## [EXERCISE DESCRIPTION]
Copy all of the following data line for line, without changing anything.

Data listing:
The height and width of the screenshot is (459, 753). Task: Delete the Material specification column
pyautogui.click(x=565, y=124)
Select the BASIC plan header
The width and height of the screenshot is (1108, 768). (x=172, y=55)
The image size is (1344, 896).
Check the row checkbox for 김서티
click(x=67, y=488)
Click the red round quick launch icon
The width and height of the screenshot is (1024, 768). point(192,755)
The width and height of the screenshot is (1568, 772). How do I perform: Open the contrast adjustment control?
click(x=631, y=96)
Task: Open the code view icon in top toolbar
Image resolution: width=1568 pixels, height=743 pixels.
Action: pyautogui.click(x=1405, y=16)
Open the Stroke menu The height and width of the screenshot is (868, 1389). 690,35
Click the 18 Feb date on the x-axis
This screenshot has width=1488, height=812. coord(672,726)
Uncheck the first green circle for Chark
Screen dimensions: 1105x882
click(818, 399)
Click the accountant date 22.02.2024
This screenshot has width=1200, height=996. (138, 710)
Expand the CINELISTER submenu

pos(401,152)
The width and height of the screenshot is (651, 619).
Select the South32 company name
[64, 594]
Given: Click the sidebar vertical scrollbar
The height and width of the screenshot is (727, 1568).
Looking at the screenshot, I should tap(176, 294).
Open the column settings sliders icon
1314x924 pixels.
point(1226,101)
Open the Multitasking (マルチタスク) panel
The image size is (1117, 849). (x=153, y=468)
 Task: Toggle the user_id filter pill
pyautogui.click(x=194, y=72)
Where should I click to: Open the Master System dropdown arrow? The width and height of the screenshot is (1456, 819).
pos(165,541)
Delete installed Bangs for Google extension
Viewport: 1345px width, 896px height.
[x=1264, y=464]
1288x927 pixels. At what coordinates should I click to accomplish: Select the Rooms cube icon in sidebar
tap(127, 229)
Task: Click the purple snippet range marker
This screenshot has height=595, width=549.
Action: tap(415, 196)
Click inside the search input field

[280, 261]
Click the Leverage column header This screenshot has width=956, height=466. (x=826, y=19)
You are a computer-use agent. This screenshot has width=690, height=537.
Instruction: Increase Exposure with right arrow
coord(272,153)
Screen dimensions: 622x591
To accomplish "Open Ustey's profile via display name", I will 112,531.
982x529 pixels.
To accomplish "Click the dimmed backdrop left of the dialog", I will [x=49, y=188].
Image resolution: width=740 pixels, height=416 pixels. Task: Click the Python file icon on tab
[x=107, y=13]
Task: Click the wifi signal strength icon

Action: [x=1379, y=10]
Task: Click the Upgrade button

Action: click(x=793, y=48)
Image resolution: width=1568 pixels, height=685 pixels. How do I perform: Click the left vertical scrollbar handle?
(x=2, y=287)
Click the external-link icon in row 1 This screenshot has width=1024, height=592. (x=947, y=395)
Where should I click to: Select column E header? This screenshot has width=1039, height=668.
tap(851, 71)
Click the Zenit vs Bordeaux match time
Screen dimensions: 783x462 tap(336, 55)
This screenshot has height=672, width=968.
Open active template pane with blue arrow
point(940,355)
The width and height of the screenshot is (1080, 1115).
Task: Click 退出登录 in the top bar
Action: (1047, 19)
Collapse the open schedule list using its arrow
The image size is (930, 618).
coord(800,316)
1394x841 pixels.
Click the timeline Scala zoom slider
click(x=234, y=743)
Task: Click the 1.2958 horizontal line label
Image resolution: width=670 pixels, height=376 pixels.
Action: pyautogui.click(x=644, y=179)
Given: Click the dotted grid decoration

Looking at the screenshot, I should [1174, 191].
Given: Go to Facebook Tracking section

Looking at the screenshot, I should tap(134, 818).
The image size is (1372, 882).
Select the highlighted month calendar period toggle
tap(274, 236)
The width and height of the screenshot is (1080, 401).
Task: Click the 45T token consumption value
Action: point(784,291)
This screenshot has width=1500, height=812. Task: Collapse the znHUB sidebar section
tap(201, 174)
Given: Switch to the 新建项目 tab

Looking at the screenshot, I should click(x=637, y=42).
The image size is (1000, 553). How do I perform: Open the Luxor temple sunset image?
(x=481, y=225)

## [COMPLETED TASK]
The height and width of the screenshot is (459, 753). Task: Delete the Material specification column
pyautogui.click(x=565, y=124)
Select the BASIC plan header
The width and height of the screenshot is (1108, 768). (x=172, y=55)
The image size is (1344, 896).
Check the row checkbox for 김서티
click(x=67, y=488)
Click the red round quick launch icon
The width and height of the screenshot is (1024, 768). point(192,755)
The width and height of the screenshot is (1568, 772). How do I perform: Open the contrast adjustment control?
click(x=631, y=96)
Task: Open the code view icon in top toolbar
Image resolution: width=1568 pixels, height=743 pixels.
Action: pyautogui.click(x=1405, y=16)
Open the Stroke menu The height and width of the screenshot is (868, 1389). 690,35
Click the 18 Feb date on the x-axis
This screenshot has width=1488, height=812. coord(672,726)
Uncheck the first green circle for Chark
Screen dimensions: 1105x882
click(818, 399)
Click the accountant date 22.02.2024
This screenshot has width=1200, height=996. (138, 710)
Expand the CINELISTER submenu

pos(401,152)
The width and height of the screenshot is (651, 619).
Select the South32 company name
[64, 594]
Given: Click the sidebar vertical scrollbar
The height and width of the screenshot is (727, 1568).
Looking at the screenshot, I should tap(176, 294).
Open the column settings sliders icon
1314x924 pixels.
point(1226,101)
Open the Multitasking (マルチタスク) panel
The image size is (1117, 849). (x=153, y=468)
 Task: Toggle the user_id filter pill
pyautogui.click(x=194, y=72)
Where should I click to: Open the Master System dropdown arrow? The width and height of the screenshot is (1456, 819).
pos(165,541)
Delete installed Bangs for Google extension
Viewport: 1345px width, 896px height.
[x=1264, y=464]
1288x927 pixels. At what coordinates should I click to accomplish: Select the Rooms cube icon in sidebar
tap(127, 229)
Task: Click the purple snippet range marker
This screenshot has height=595, width=549.
Action: tap(415, 196)
Click inside the search input field

[280, 261]
Click the Leverage column header This screenshot has width=956, height=466. (x=826, y=19)
You are a computer-use agent. This screenshot has width=690, height=537.
Instruction: Increase Exposure with right arrow
coord(272,153)
Screen dimensions: 622x591
To accomplish "Open Ustey's profile via display name", I will 112,531.
982x529 pixels.
To accomplish "Click the dimmed backdrop left of the dialog", I will [x=49, y=188].
Image resolution: width=740 pixels, height=416 pixels. Task: Click the Python file icon on tab
[x=107, y=13]
Task: Click the wifi signal strength icon

Action: [x=1379, y=10]
Task: Click the Upgrade button

Action: click(x=793, y=48)
Image resolution: width=1568 pixels, height=685 pixels. How do I perform: Click the left vertical scrollbar handle?
(x=2, y=287)
Click the external-link icon in row 1 This screenshot has width=1024, height=592. (x=947, y=395)
Where should I click to: Select column E header? This screenshot has width=1039, height=668.
tap(851, 71)
Click the Zenit vs Bordeaux match time
Screen dimensions: 783x462 tap(336, 55)
This screenshot has height=672, width=968.
Open active template pane with blue arrow
point(940,355)
The width and height of the screenshot is (1080, 1115).
Task: Click 退出登录 in the top bar
Action: (1047, 19)
Collapse the open schedule list using its arrow
The image size is (930, 618).
coord(800,316)
1394x841 pixels.
Click the timeline Scala zoom slider
click(x=234, y=743)
Task: Click the 1.2958 horizontal line label
Image resolution: width=670 pixels, height=376 pixels.
Action: pyautogui.click(x=644, y=179)
Given: Click the dotted grid decoration

Looking at the screenshot, I should [1174, 191].
Given: Go to Facebook Tracking section

Looking at the screenshot, I should tap(134, 818).
The image size is (1372, 882).
Select the highlighted month calendar period toggle
tap(274, 236)
The width and height of the screenshot is (1080, 401).
Task: Click the 45T token consumption value
Action: point(784,291)
This screenshot has width=1500, height=812. Task: Collapse the znHUB sidebar section
tap(201, 174)
Given: Switch to the 新建项目 tab

Looking at the screenshot, I should click(x=637, y=42).
The image size is (1000, 553). How do I perform: Open the Luxor temple sunset image?
(x=481, y=225)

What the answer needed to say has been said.